Chapitre 3 – Fragments

La lumière du matin filtrait à travers les rideaux fins, douce et pâle. Malfoy ouvrit les yeux lentement, sa tête lourde, sa bouche sèche. Il reconnut aussitôt qu'il n'était pas chez lui. Les draps étaient trop épais. L'air sentait le bois ciré, la menthe et quelque chose d'indéfinissable… rassurant.

Il se redressa légèrement, les tempes bourdonnantes. Chaque mouvement réveillait une tension sourde dans son corps, comme si ses muscles se souvenaient mieux que lui de la peur.
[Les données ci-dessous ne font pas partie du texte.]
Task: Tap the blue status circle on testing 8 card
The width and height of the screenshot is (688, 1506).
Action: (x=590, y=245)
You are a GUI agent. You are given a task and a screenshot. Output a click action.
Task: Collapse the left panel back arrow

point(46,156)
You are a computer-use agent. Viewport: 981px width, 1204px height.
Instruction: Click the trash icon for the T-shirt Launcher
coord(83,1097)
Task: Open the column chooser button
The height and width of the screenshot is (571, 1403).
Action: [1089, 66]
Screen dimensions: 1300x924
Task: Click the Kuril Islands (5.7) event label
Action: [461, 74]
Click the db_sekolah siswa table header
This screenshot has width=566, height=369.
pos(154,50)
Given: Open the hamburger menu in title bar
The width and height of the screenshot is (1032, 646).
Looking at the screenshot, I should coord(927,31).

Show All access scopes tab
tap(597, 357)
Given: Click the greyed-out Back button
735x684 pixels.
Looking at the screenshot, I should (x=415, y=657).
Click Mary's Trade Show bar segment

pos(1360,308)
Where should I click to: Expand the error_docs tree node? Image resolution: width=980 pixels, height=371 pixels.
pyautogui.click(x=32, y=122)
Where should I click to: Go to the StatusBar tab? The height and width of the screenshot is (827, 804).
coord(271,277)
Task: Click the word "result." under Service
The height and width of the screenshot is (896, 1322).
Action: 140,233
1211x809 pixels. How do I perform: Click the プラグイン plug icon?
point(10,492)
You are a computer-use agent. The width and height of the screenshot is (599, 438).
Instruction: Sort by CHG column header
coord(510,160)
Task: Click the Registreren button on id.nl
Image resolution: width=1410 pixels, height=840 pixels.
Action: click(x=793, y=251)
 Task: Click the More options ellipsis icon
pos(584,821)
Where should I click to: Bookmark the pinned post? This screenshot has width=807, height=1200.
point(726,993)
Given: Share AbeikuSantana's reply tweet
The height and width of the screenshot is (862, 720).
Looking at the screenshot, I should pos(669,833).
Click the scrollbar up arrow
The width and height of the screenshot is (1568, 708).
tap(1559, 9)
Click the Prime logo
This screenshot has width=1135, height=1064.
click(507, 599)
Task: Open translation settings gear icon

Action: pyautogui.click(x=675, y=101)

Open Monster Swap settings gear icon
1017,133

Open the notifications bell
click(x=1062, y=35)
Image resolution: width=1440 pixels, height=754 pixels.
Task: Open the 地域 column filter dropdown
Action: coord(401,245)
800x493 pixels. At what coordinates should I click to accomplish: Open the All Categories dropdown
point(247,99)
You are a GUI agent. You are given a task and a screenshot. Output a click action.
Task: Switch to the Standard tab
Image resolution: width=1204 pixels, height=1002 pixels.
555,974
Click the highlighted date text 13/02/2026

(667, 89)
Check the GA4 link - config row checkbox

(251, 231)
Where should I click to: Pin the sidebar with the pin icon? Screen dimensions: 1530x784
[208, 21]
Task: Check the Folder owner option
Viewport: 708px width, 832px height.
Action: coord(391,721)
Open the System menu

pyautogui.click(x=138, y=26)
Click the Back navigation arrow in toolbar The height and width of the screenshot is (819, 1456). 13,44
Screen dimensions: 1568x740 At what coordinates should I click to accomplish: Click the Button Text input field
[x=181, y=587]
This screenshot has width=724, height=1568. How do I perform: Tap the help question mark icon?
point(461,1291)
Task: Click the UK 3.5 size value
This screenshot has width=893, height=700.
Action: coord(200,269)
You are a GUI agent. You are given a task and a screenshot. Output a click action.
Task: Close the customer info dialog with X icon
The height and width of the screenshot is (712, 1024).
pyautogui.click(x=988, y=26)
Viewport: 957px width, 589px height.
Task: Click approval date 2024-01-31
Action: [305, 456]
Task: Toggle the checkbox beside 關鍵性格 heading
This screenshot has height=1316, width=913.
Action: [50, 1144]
Et surtout, il ressentait une chose étrange — un vide dérangeant, comme s'il manquait un élément essentiel dans son esprit, quelque chose qu'il aurait dû savoir.

Une silhouette bougea dans la pièce voisine. Il entendit le cliquetis d'une tasse contre un évier, des pas calmes, une porte qu'on pousse doucement. Puis, Harry Potter entra.

Le silence s'installa entre eux, dense, presque irréel.

— Où suis-je ? demanda Malfoy, la voix un peu rauque.

Harry resta près de la porte. Il avait changé de chemise, les cheveux encore humides, l'air plus épuisé que la veille. Il ne portait plus l'uniforme d'Auror, juste un pull simple, gris, qui le faisait paraître plus jeune, plus vulnérable. Humain.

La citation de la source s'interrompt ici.